Records shown START

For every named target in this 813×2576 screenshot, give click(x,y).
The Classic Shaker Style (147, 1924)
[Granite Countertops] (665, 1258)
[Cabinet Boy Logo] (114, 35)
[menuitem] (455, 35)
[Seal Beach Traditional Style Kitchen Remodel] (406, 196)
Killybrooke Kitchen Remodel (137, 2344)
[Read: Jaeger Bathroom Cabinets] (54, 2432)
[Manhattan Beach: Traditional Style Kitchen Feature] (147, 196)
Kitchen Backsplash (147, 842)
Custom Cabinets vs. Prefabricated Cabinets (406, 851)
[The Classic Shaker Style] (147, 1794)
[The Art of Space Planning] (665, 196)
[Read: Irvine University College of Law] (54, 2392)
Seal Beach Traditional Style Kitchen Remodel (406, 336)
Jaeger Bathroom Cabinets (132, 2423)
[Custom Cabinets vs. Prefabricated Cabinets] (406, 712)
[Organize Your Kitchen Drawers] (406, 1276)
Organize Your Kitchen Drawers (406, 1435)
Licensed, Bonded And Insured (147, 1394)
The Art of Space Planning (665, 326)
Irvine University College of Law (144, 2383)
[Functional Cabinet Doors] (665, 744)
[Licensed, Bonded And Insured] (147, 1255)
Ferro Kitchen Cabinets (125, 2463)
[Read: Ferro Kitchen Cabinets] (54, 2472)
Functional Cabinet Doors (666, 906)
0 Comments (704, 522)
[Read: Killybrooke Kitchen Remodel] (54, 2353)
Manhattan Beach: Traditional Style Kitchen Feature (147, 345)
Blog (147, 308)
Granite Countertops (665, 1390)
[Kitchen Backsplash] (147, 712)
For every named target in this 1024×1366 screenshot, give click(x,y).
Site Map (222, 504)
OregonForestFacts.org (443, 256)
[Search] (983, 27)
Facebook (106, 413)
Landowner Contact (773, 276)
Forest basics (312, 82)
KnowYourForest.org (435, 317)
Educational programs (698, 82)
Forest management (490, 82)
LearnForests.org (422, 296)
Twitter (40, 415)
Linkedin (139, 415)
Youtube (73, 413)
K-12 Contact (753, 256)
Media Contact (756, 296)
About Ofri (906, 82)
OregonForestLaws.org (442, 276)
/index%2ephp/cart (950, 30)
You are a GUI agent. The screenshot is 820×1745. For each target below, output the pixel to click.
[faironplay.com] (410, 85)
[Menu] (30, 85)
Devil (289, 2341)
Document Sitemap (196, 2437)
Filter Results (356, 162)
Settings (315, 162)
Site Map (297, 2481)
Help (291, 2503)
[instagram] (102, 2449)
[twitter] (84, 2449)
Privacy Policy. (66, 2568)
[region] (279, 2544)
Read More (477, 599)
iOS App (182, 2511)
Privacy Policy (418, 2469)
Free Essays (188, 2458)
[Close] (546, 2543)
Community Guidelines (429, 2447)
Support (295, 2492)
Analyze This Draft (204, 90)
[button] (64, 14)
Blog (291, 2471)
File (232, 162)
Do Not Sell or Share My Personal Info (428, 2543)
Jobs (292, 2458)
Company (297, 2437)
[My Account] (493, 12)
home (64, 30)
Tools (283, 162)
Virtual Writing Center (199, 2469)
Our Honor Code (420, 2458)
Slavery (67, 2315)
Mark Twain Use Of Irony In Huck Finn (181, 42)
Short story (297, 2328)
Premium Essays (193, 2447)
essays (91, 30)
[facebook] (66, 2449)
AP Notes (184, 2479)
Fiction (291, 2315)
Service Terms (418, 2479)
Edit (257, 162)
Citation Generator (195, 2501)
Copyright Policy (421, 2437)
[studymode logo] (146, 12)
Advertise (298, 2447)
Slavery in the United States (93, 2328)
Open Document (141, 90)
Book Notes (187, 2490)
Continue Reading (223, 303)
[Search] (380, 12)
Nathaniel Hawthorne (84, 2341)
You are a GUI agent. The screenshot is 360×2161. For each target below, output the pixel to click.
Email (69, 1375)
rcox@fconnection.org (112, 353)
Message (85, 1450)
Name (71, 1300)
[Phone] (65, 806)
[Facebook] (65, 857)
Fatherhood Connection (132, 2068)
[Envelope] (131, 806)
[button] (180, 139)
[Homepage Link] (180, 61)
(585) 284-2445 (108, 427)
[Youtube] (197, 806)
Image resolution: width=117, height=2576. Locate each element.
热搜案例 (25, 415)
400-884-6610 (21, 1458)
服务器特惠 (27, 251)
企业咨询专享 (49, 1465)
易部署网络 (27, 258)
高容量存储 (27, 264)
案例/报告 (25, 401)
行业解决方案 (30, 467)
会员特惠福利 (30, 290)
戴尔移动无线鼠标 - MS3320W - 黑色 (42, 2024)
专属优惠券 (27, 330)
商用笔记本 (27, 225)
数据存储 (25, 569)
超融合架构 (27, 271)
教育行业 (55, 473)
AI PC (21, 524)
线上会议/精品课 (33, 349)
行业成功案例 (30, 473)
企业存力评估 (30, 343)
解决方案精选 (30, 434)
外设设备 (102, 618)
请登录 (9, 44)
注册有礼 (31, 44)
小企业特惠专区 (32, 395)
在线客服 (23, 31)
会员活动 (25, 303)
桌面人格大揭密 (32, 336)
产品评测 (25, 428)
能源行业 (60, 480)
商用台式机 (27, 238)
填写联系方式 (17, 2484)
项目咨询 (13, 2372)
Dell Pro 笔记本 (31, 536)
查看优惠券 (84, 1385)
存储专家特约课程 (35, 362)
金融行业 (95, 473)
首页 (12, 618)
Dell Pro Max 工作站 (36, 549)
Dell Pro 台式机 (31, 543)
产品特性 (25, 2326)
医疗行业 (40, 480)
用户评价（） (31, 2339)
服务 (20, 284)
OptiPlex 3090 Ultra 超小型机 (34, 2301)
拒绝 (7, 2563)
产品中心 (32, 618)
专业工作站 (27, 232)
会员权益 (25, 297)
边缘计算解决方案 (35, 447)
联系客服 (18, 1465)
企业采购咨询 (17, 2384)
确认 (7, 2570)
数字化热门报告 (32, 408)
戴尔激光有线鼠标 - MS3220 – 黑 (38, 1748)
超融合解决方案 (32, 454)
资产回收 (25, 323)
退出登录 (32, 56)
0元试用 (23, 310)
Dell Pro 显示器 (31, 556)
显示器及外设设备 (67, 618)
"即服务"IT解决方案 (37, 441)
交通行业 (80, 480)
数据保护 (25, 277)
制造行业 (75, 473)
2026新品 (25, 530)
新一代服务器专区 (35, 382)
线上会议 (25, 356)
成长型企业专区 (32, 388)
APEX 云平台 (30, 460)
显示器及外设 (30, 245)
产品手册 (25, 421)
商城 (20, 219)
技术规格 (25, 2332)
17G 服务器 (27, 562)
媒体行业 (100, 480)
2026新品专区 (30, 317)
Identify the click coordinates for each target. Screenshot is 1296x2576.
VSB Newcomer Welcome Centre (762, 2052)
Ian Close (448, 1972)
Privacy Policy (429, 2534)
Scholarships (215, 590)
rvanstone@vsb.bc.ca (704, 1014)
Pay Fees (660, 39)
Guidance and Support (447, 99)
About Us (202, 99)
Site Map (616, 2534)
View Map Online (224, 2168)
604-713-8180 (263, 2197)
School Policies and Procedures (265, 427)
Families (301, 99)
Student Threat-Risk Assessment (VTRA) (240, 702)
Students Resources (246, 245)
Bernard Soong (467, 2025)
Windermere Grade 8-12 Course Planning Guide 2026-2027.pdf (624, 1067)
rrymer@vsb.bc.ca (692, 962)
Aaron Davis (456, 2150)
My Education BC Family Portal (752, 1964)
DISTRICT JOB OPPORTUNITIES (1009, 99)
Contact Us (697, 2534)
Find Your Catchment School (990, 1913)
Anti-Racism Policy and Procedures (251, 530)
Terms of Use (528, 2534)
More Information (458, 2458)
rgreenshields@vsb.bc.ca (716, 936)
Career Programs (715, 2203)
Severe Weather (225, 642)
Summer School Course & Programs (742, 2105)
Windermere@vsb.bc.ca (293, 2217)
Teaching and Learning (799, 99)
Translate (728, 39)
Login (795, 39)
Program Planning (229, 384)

Records shown END

* _Problem_: Each line in the entries above, starting at the line with "File (232, 162)" and ending at the line with "高容量存储 (27, 264)", is to be printed exactly, and only those lines.

* _Written response_:
File (232, 162)
Do Not Sell or Share My Personal Info (428, 2543)
Jobs (292, 2458)
Company (297, 2437)
[My Account] (493, 12)
home (64, 30)
Tools (283, 162)
Virtual Writing Center (199, 2469)
Our Honor Code (420, 2458)
Slavery (67, 2315)
Mark Twain Use Of Irony In Huck Finn (181, 42)
Short story (297, 2328)
Premium Essays (193, 2447)
essays (91, 30)
[facebook] (66, 2449)
AP Notes (184, 2479)
Fiction (291, 2315)
Service Terms (418, 2479)
Edit (257, 162)
Citation Generator (195, 2501)
Copyright Policy (421, 2437)
[studymode logo] (146, 12)
Advertise (298, 2447)
Slavery in the United States (93, 2328)
Open Document (141, 90)
Book Notes (187, 2490)
Continue Reading (223, 303)
[Search] (380, 12)
Nathaniel Hawthorne (84, 2341)
You are a GUI agent. The screenshot is 360×2161. For each target below, output the pixel to click.
Email (69, 1375)
rcox@fconnection.org (112, 353)
Message (85, 1450)
Name (71, 1300)
[Phone] (65, 806)
[Facebook] (65, 857)
Fatherhood Connection (132, 2068)
[Envelope] (131, 806)
[button] (180, 139)
[Homepage Link] (180, 61)
(585) 284-2445 (108, 427)
[Youtube] (197, 806)
Image resolution: width=117, height=2576. Locate each element.
热搜案例 (25, 415)
400-884-6610 (21, 1458)
服务器特惠 (27, 251)
企业咨询专享 (49, 1465)
易部署网络 (27, 258)
高容量存储 (27, 264)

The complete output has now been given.